> WORK REQUIRED: Continue the passage about Alexander's return to camp and the captive Persian royal family, picking up right after its final sentence.

> EXTRACT TO READ:
Unfortunately, the Footnotes do not say how long a Greek furlong is so it is hard to put Alexander’s ride into context. Google tells me that one furlong today is 201 metres. This website gives two hundred furlongs as the equivalent of twenty-five miles. If that is how far Alexander travelled, it is quite a distance given their earlier exertions. I realise, though, that this is a big if.

Alexander arrived back at his tent around midnight. After a bath to wash off the day’s blood and grime, he sat down to dinner.

As he ate, the Persian royal family were informed that Alexander had returned to camp ‘after stripping Dareius of his arms’. The women broke down in tears at this news. They were joined by the other captives, and the noise became so loud that Alexander had to send Leonnatus to the royal family’s tent ‘to quiet the uproar’.

Leonnatus assured the women that their lord was still alive ‘and that Alexander would show them… proper consideration’. The queens were calmed by this news. In their relief, they ‘hailed Alexander as a god’.

> Extracted records:
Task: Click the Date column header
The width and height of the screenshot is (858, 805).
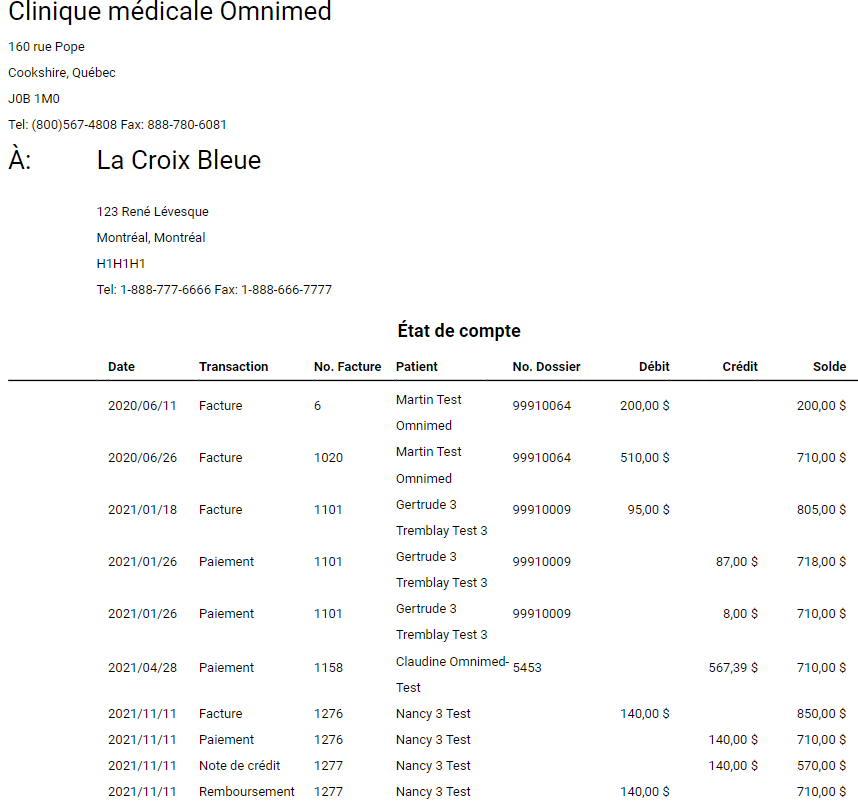Action: [x=121, y=367]
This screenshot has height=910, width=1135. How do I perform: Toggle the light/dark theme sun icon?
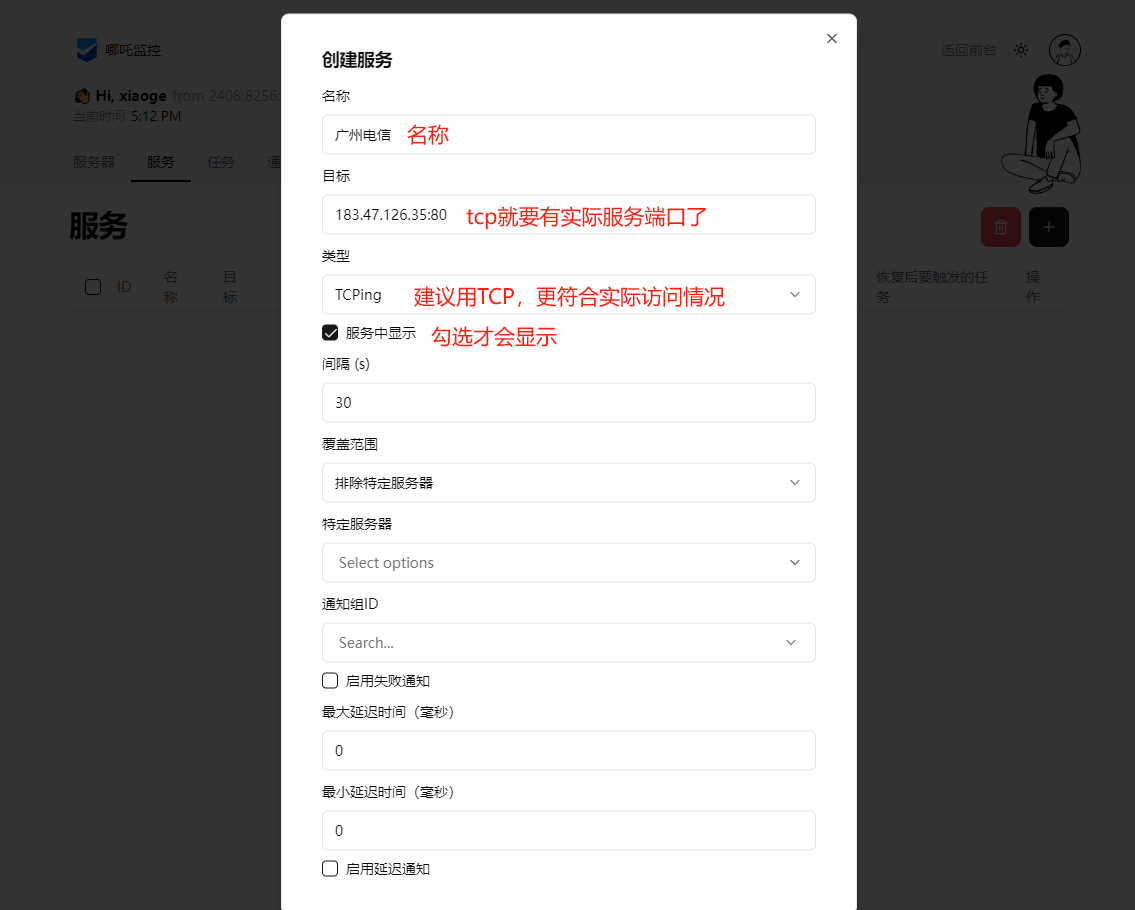[x=1020, y=50]
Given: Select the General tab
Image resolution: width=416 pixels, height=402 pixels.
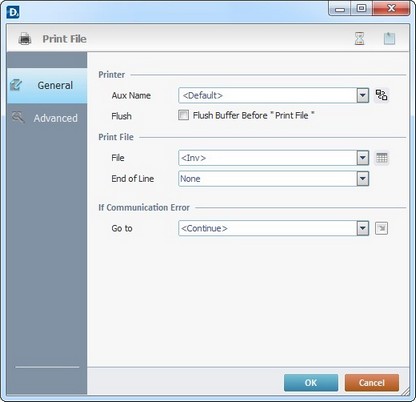Looking at the screenshot, I should click(47, 85).
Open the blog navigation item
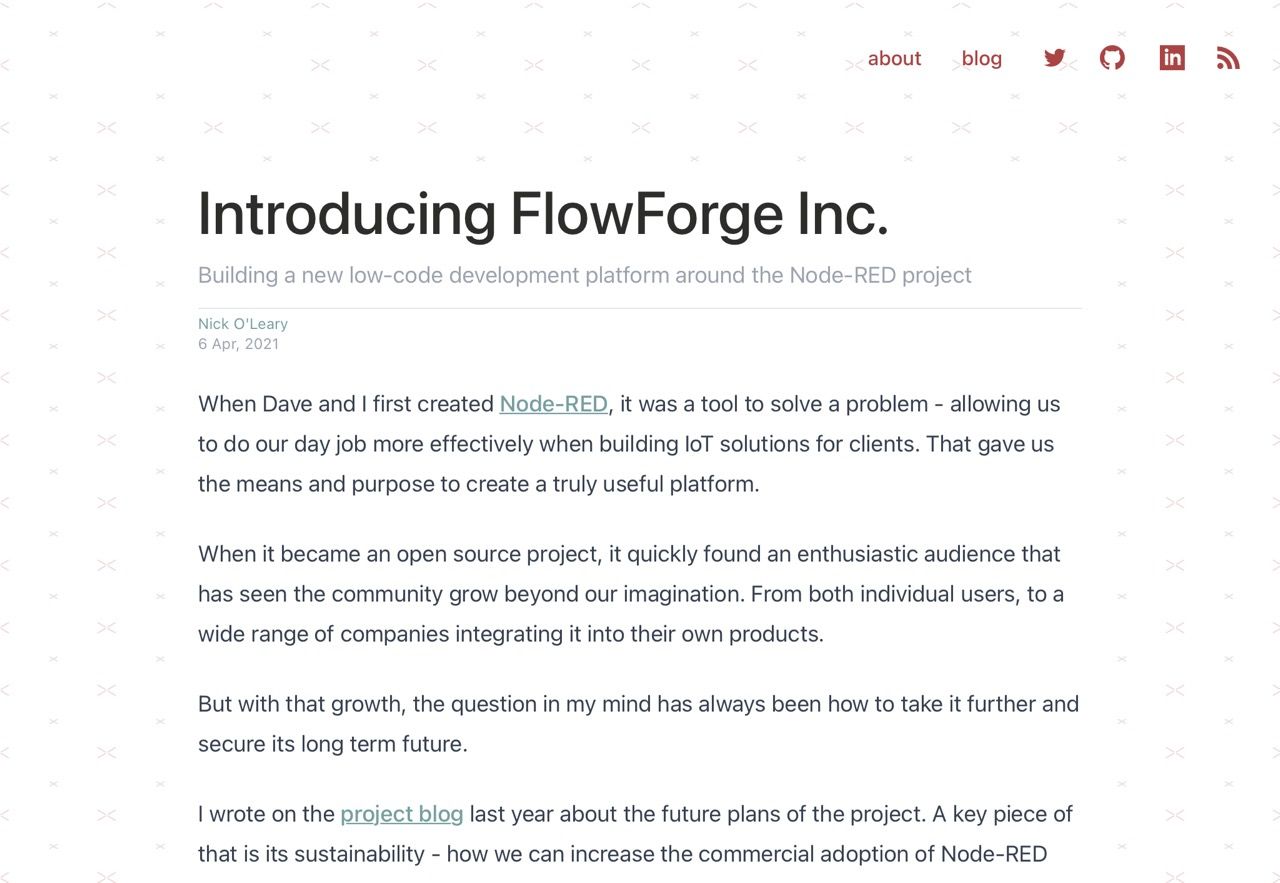Image resolution: width=1280 pixels, height=883 pixels. pyautogui.click(x=982, y=58)

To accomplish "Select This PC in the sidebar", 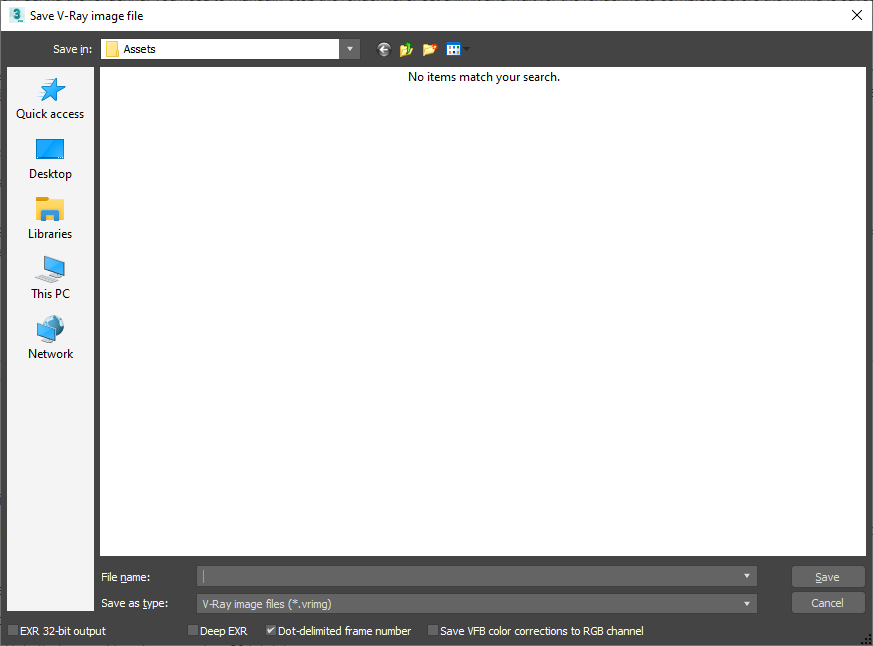I will click(49, 277).
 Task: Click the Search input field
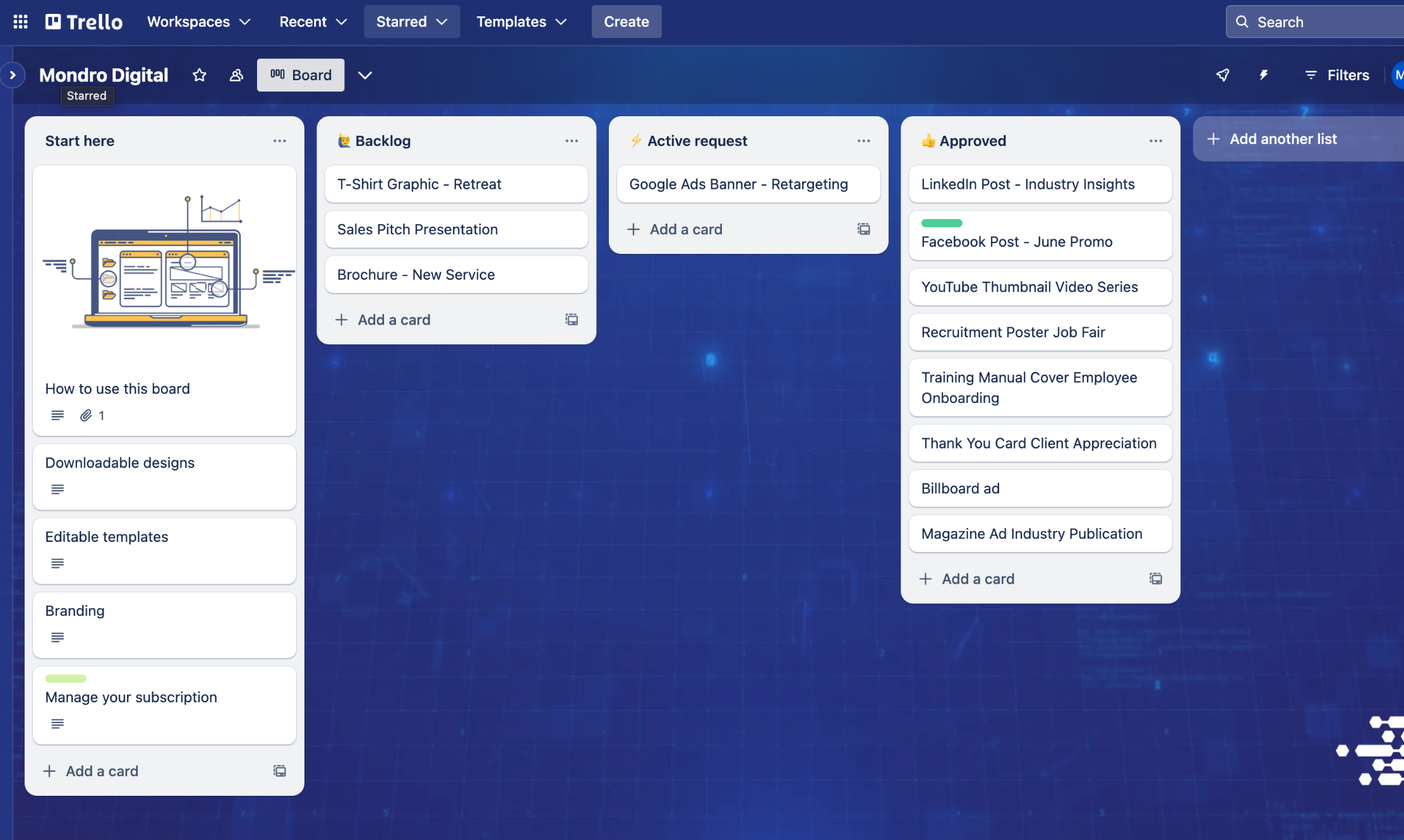[x=1320, y=22]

> THE RESULT:
By the time he had bathed and finished eating, Alexander could only have had time for a few hours rest for at daybreak he was up again and on his way to see the royal family.

Alexander entered the queens’ tent with several of his Friends, including Hephaestion. Diodorus states that both he and Alexander ‘were dressed alike’ but that ‘Hephaestion was taller and more handsome’.

This lead Sisygambis, Darius’ mother, to assume that Hephaestion was Alexander and so ‘did him obeisance’. Some of Alexander’s Friends ‘made signs to her and pointed to Alexander’. Realising her mistake, and no doubt blushing with embarrassment, Sisygambis turned to the king.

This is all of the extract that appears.